One of the most significant and common issues I’ve noticed with recent test automation projects is environment preparation – or rather lack thereof.
Too many companies seem to want to jump into test automation or performance testing without first getting their ducks in a row; in other words, while the will and the funding might be there, the optimal conditions for testing are not.
Some but not all of this lack of preparedness comes down to cost. It’s easier for a startup organisation writing its own app to take full control of the development and testing process, and therefore limit the cost of provisioning a dedicated testing environment. Whereas a larger organisation like a bank would need to provision multiple environments – development, QA, production and so on – all of which costs money.
To cut costs, some limit their environments to development and production, which makes testing extremely challenging. You ideally don’t want to be testing in a business-critical development or production environment, because test automation needs stability and predictability to work properly, neither of which can be guaranteed with ever-changing data sets in development and production environments.
Which brings up the next challenge – data. As testers, data preparedness consumes most of our (down)time. The best-case scenario is being able to reuse data for testing; otherwise, you’d need to obtain massive data sets for test automation and then provision the infrastructure, establish security access and get the different systems talking to each other to be able to use the data. This could cause significant delays. On a recent project, we encountered a three-month delay between the estimated start time and the data and environment being made available for testing.
Reusing data makes sense. For example, as a tester I can commit a transaction into the system, track the transaction through the system, and once confirmed successful by the test automation scripts, I can delete all traces of that transaction from the system as if it never happened. Of course, you’d want to have safety nets in place to ensure the scripts can’t operate in any part of the production system, but once these are in place, you are no longer subject to the delays of procuring massive data sets or setting aside large chunks of your physical resources purely for testing.
From an Agile perspective, it’s also important to get your environment ready before embarking on a Scrum process. And by environment, I mean your full environment – don’t make the mistake of thinking you won’t need certain parts of the environment, like QA, to get the process started, because as soon as the release cycle begins and starts changing and you suddenly realise QA is needed now – not tomorrow or next week – the delays kick in, which can have a domino effect on the viability of the entire project.
Getting your environment ready in advance means getting your business and IT and infrastructure teams involved from the start, and also getting a maintenance team in place checking the environment as often as needed to keep it optimally functional for testing. My suggestion here is to focus on the ‘golden threat’ – if you have one system that supports three different systems, make sure they’re all communicating with each other. Remember the domino effect and delays it can cause if you don’t.
Also, getting your environment ready doesn’t necessarily mean having all the functionality in place – remember you’re just making sure the conditions and connections are set up and ready for testing, so as your developers start importing code and making changes to that code, you’re ready with your scripts and (reusable) data sets to test it.
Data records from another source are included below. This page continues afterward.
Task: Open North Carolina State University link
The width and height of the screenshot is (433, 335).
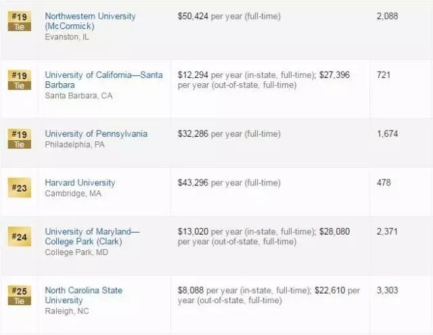Action: [83, 295]
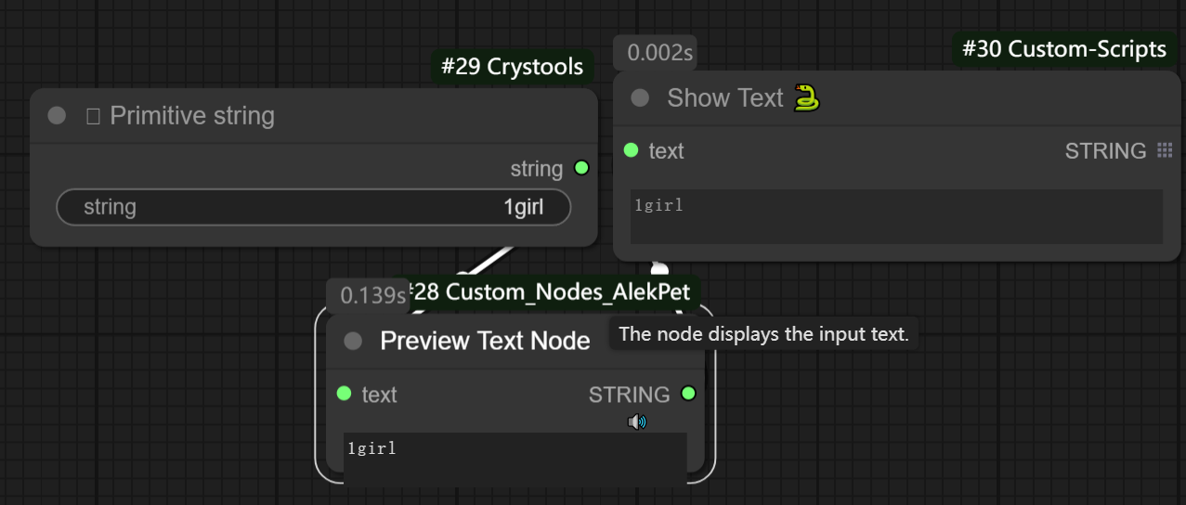
Task: Click the snake icon on Show Text title
Action: point(806,98)
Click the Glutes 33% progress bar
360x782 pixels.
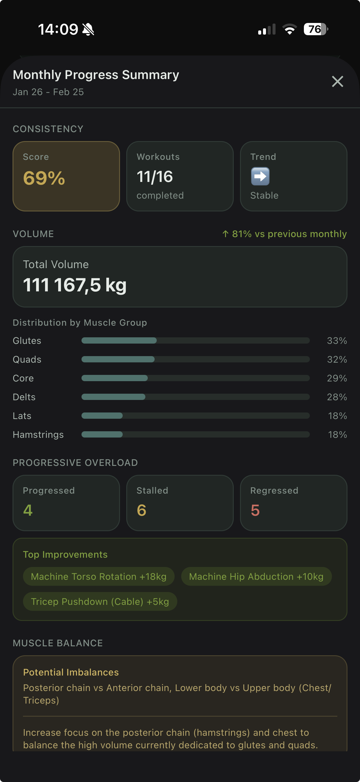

Yes, there are alternatives available if reusing data isn’t an option. Solutions like Docker and Kubernetes come to mind, where you can spin off your environment for testing purposes. These solutions bring with them their own costs and challenges, but at least we’re moving in the right direction. As soon as we make environment initiation and preparedness part of the total solution, we immediately have a better handle on the challenges we face and make it easier for testers and developers to do their work.
So, before you set off on your next project, ask yourself: are my ducks in a row? What is my strategy around environment and data management? Ask this after the fact, and you risk the seemingly endless purgatory of project delays and, ultimately, project failure.